Taman Shud Case - Inquest

Inquest

A coroner's inquest into the death, conducted by coroner Thomas Erskine Cleland, commenced a few days after the body was found but was adjourned until 17 June 1949. The investigating pathologist Sir John Burton Cleland re-examined the body and made a number of discoveries. Cleland noted that the man's shoes were remarkably clean and appeared to have been recently polished, rather than the state expected of the shoes of a man who had apparently been wandering around Glenelg all day. He added that this evidence fit in with the theory that the body may have been brought to Somerton beach after the man's death, accounting for the lack of evidence of vomiting and convulsions, the two main effects of poison.

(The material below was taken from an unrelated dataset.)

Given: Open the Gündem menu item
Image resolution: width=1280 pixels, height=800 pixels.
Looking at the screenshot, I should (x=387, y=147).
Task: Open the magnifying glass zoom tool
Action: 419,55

Thomas Cleland speculated that as none of the witnesses could positively identify the man they saw the previous night as being the same person discovered the next morning, there remained the possibility the man had died elsewhere and had been dumped. He stressed that this was purely speculation as all the witnesses believed it was "definitely the same person" as the body was in the same place and lying in the same distinctive position. He also found there was no evidence as to who the deceased was.

Cedric Stanton Hicks, Professor of Physiology and Pharmacology at the University of Adelaide testified that of a group of drugs, variants of a drug in that group he called number 1 and in particular number 2 were extremely toxic in a relatively small oral dose that would be extremely difficult if not impossible to identify even if it had been suspected in the first instance. He gave the coroner a piece of paper with the names of the two drugs which was entered as Exhibit C.18. The names were not released to the public until the 1980s as at the time they were "quite easily procurable by the ordinary individual" from a chemist without the need to give a reason for the purchase. (The drugs were later publically identified as digitalis and ouabain.) He noted the only "fact" not found in relation to the body was evidence of vomiting. He then stated its absence was not unknown but that he could not make a "frank conclusion" without it. Hicks stated that if death had occurred seven hours after the man was last seen to move, it would imply a massive dose that could still have been undetectable. It was noted that the movement seen by witnesses at 7 p.m. could have been the last convulsion preceding death.

Early in the inquiry, Cleland stated "I would be prepared to find that he died from poison, that the poison was probably a glucoside and that it was not accidentally administered; but I cannot say whether it was administered by the deceased himself or by some other person." Despite these findings, he could not determine the cause of death of the Somerton Man.

The lack of success in determining the identity and cause of death of the Somerton Man had led authorities to call it an "unparalleled mystery" and believe that the cause of death may never be known.

An editorial called the case "one of Australia's most profound mysteries" and noted that if he died by poison so rare and obscure it could not be identified by toxicology experts, then surely the culprit's advanced knowledge of toxic substances pointed to something more serious than a mere domestic poisoning.